Exercise goal: Pull out, word for word, the lines of the records beginning with the line that contains "1922x401 pixels." and running through the end of the records. Omit the pictures from your answer.

──────── Dataset rows ────────

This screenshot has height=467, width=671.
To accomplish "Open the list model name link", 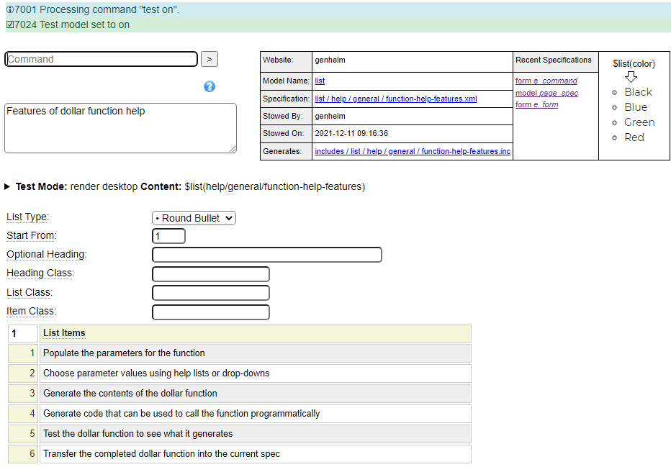I will pos(320,81).
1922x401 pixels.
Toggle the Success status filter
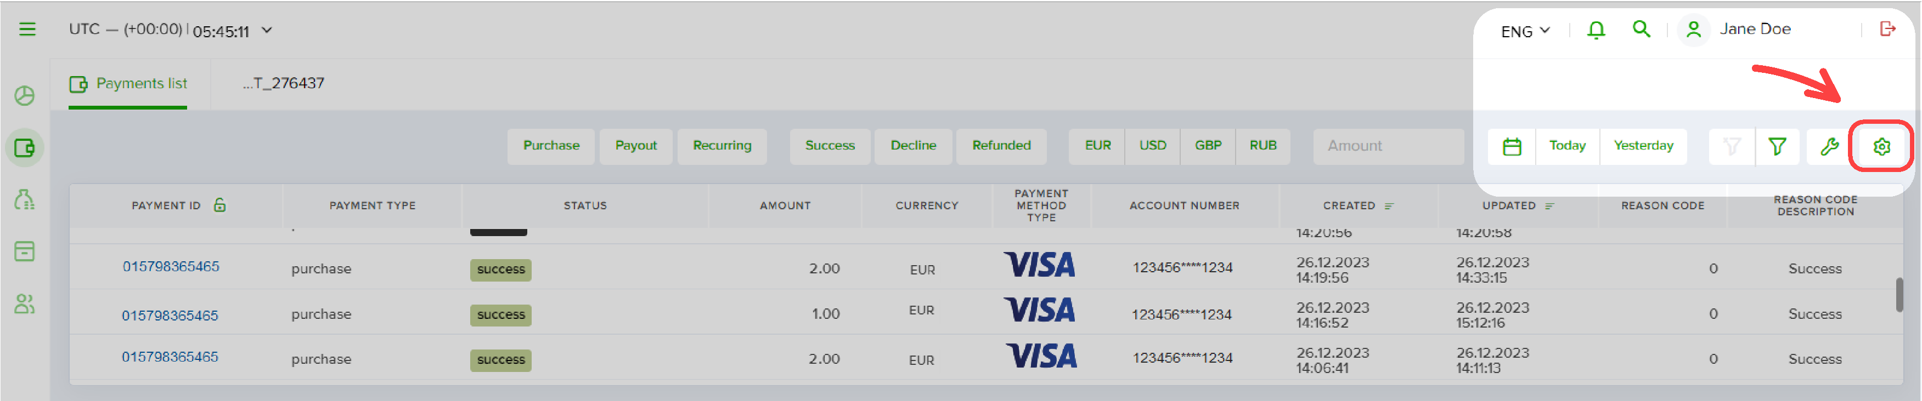830,146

────────

Response to the task:
1922x401 pixels.
Toggle the Success status filter
830,146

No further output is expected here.